--- Exercise data Enclosed Below ---

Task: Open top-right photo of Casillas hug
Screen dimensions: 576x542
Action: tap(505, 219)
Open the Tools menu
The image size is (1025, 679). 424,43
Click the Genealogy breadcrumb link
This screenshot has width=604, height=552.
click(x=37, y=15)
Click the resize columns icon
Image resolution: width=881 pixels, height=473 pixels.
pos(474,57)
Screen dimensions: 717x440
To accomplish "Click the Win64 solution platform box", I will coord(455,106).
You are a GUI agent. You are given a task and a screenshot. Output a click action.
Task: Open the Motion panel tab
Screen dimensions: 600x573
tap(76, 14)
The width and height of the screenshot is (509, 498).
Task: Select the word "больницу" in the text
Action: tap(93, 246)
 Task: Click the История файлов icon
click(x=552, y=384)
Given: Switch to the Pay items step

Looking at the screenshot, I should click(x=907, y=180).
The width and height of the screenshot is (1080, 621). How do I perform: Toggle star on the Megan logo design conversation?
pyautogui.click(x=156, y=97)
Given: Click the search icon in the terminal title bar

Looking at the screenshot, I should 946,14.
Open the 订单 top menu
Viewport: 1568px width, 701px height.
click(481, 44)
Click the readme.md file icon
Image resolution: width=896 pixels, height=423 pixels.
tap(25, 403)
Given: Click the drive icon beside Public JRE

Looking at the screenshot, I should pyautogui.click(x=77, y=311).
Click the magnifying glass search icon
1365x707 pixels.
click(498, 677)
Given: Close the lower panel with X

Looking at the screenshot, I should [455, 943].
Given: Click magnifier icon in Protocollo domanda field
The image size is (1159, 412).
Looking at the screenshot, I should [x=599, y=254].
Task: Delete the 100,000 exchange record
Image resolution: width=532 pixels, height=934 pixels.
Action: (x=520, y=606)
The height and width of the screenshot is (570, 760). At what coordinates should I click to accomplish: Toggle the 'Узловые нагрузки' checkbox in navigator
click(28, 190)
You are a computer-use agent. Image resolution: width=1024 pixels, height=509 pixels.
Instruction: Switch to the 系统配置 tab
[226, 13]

--- End of Enclosed Exercise data ---

▶ _Task description_
Retype the entries above exactly, but only from the line containing "You are a GUI" through the line containing "Task: Delete the 100,000 exchange record", both included.

▶ _Completed exercise_
You are a GUI agent. You are given a task and a screenshot. Output a click action.
Task: Open the Motion panel tab
Screen dimensions: 600x573
tap(76, 14)
The width and height of the screenshot is (509, 498).
Task: Select the word "больницу" in the text
Action: tap(93, 246)
 Task: Click the История файлов icon
click(x=552, y=384)
Given: Switch to the Pay items step

Looking at the screenshot, I should click(x=907, y=180).
The width and height of the screenshot is (1080, 621). How do I perform: Toggle star on the Megan logo design conversation?
pyautogui.click(x=156, y=97)
Given: Click the search icon in the terminal title bar

Looking at the screenshot, I should 946,14.
Open the 订单 top menu
Viewport: 1568px width, 701px height.
click(481, 44)
Click the readme.md file icon
Image resolution: width=896 pixels, height=423 pixels.
tap(25, 403)
Given: Click the drive icon beside Public JRE

Looking at the screenshot, I should pyautogui.click(x=77, y=311).
Click the magnifying glass search icon
1365x707 pixels.
click(498, 677)
Given: Close the lower panel with X

Looking at the screenshot, I should [455, 943].
Given: Click magnifier icon in Protocollo domanda field
The image size is (1159, 412).
Looking at the screenshot, I should [x=599, y=254].
Task: Delete the 100,000 exchange record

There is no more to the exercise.